Spatially intensive interpolations, which are used by analysts for data that are ratios or percentage values, can be calculated by replacing the extensive argument with intensive. Alternatively, both arguments and corresponding vectors of variable names can be provided to interpolate both spatially extensive and intensive data simultaneously.

The source data from the above data along with one of the variables, total population (TOTAL_E), are mapped in panel A below at the census tract level. The resulting data for the total population variable interpolated to the target political ward data have been mapped in panel B:

Additional examples and vignette illustrations of areal's functionality are available on the package's website.

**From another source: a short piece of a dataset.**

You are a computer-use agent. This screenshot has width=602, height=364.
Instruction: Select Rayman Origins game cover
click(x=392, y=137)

A Quick Comparison with sf

Since sf offers similar functionality, three comparisons are made and presented here. Code for these comparisons is available in an appendix within the areal GitHub repository. The first compares spatially extensive interpolations calculated in both areal and sf. The first ten features are shown here for comparison:

Both st_interpolate_aw() and aw_interpolate() with the weight = "total" produce identical results, which is expected.

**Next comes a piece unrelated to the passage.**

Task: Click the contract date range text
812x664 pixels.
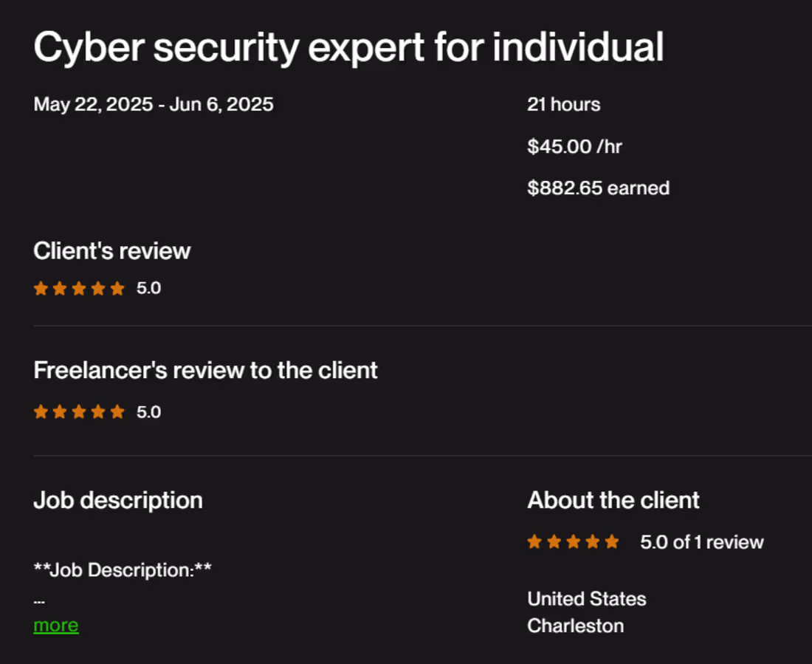Action: [x=153, y=104]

The above comparison also shows the difference between using "total" and "sum" for the weight argument in aw_interpolate(). If we expect that our source and target data should overlap completely (but perhaps do not because of data quality issues), the "sum" approach will allocate all individuals into target features whereas "total"will not, instead allocating only a proportion of individuals relative to the overlap between the source and target features. In the example data provided in the areal package, this is the case - the Census tracts do not perfectly map onto the extent of the wards, and so the "total" approach is inappropriate.

The differences are highlighted in the delta column in the above figure. With these data, the "total" approach yields generally smaller results that the "sum" approach, with an average difference of -30.781. The largest difference between the "total" and "sum" approaches was -194.750 individuals. The added functionality within areal therefore provides a potentially more accurate set of estimations in similar cases where data should overlap, but do not.

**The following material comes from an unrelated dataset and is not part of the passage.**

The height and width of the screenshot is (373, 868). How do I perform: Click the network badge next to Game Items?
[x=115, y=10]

The second comparison is with spatially intensive interpolations. For this approach, both st_interpolate_aw() and aw_interpolate() should yield identical results. As before, the first ten features are shown here for comparison:

As with the extensive interpolations where weight = "total", both st_interpolate_aw() and aw_interpolate() produce the expected identical results.

Finally, a comparison of the speed at which both the sf and areal packages calculated these values is included in the appendix as well. For the extensive interpolations, aw_interpolate() performed 28 milliseconds slower on the sample data provided in the package, with a mean execution time of 279.429 milliseconds. Similarly, the intensive interpolations were 20 milliseconds slower when using areal, which had a mean execution time of 267.878 milliseconds. Both comparisons were made using the R package microbenchmark [@olaf2018micro].

One particular performance concern to note are intersections (a step in the interpolation process) that return geometry collections. These will cause st_interpolate_aw() function from sf to error. The aw_interpolate() function will not error, but instead will correctly address these geometry collections before proceeding with the interpolation. However, the correction process can take significantly longer than it would a similarly sized data set that does not require this additional step.

The appendix also contains an example of interpolating population from Missouri's 115 counties into its 4,506 Census block groups. When evaluated with microbenchmark, the average length of time to complete this process was 17.689 seconds.

Availability

areal is open source software made available under the GNU GPL-3 license. It can be installed through CRAN [@prener2019areal] using: install.packages("areal"). areal can also be installed from its GitHub repository using the remotes package: remotes::install_github("slu-openGIS/areal").

Acknowledgements

The authors wish to thank their colleagues, J.S. Onésimo Sandoval, Ph.D. and Taylor Harris Braswell, M.A., for reviewing an initial draft of this manuscript.